(Records from a data collection)
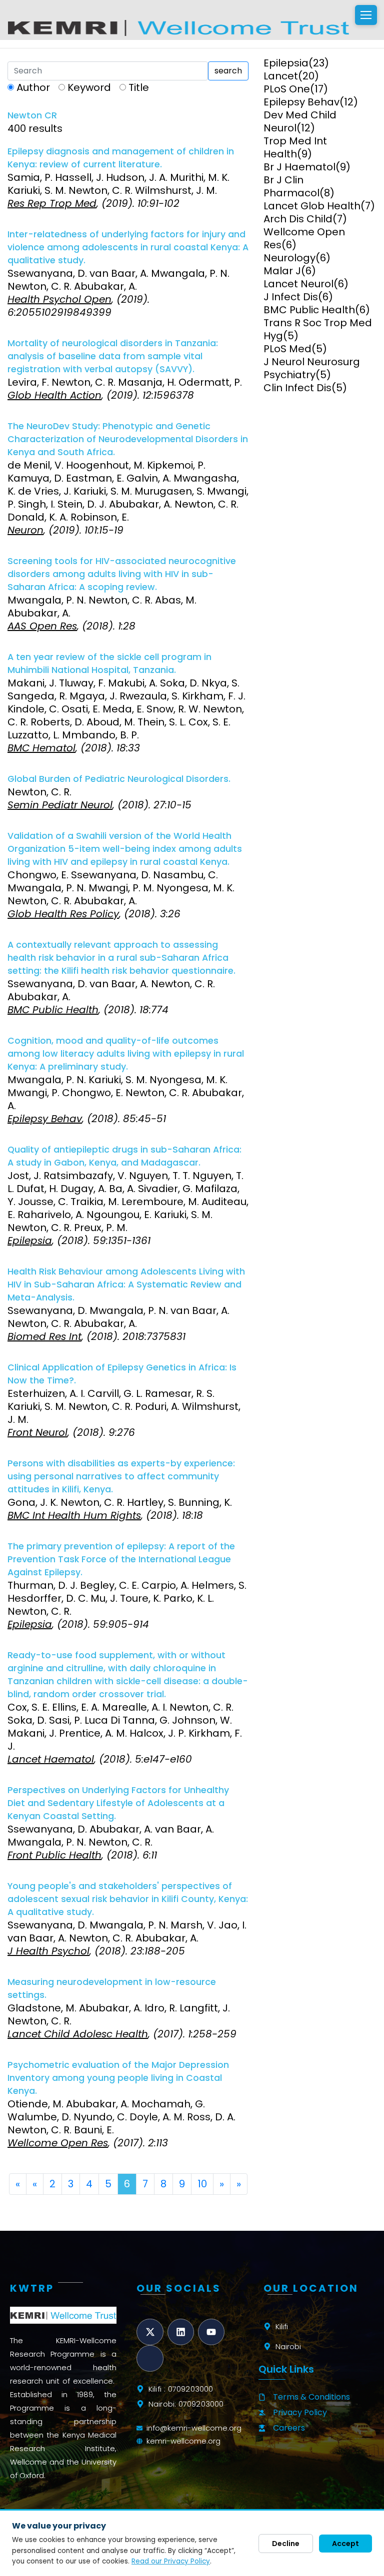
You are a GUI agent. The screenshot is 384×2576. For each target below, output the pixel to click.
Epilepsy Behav (302, 102)
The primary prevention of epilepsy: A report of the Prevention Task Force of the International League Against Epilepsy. (121, 1559)
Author (33, 87)
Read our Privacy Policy (171, 2561)
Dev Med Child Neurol (300, 121)
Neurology (290, 258)
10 (202, 2184)
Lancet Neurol (299, 284)
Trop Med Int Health (295, 147)
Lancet (281, 76)
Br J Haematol (300, 167)
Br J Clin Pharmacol (292, 186)
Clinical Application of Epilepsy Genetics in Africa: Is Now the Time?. (122, 1373)
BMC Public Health (309, 310)
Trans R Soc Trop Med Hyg (318, 329)
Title (138, 87)
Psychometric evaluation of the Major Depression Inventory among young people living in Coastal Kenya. (118, 2078)
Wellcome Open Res (304, 238)
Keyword (89, 87)
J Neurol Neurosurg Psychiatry (312, 368)
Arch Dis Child (298, 219)
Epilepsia (286, 63)
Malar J (282, 271)
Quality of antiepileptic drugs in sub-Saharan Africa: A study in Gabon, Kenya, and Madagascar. (125, 1156)
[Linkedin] (181, 2332)
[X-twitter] (149, 2332)
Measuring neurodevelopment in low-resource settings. (112, 1988)
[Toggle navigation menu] (366, 15)
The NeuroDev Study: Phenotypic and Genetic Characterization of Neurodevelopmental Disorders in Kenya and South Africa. (128, 439)
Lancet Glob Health (312, 206)
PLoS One (287, 89)
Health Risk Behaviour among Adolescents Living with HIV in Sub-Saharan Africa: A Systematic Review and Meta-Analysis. (126, 1284)
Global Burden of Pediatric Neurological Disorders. (119, 779)
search (228, 70)
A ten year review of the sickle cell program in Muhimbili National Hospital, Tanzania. (110, 663)
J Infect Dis (291, 297)
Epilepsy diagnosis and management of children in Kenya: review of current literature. (121, 157)
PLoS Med (288, 349)
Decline (286, 2544)
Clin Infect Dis (298, 388)
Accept (345, 2544)
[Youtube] (211, 2332)
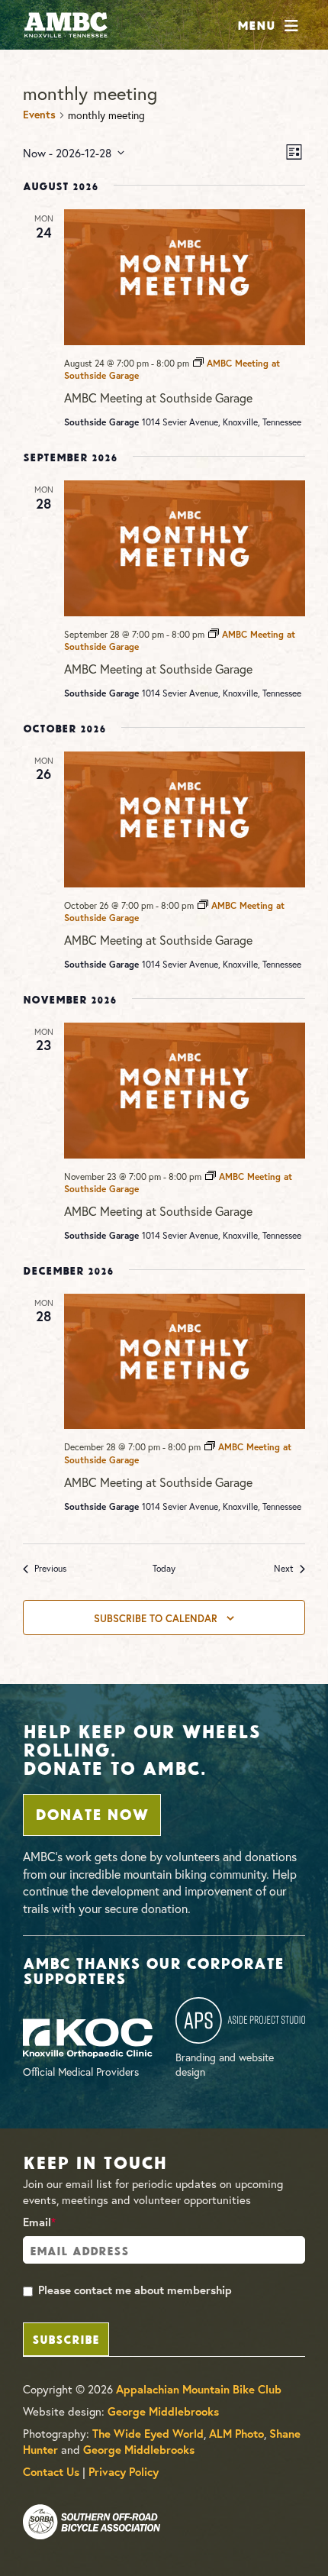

--- What is needed ---
Above are some lines. Repeat exactly, and only, those from the line that has "Arch Dis Child (298, 219)" through the line that has "The NeuroDev Study: Phenotypic".

--- Answer space ---
Arch Dis Child (298, 219)
Epilepsia (286, 63)
Malar J (282, 271)
Quality of antiepileptic drugs in sub-Saharan Africa: A study in Gabon, Kenya, and Madagascar. (125, 1156)
[Linkedin] (181, 2332)
[X-twitter] (149, 2332)
Measuring neurodevelopment in low-resource settings. (112, 1988)
[Toggle navigation menu] (366, 15)
The NeuroDev Study: Phenotypic and Genetic Characterization of Neurodevelopmental Disorders in Kenya and South Africa. (128, 439)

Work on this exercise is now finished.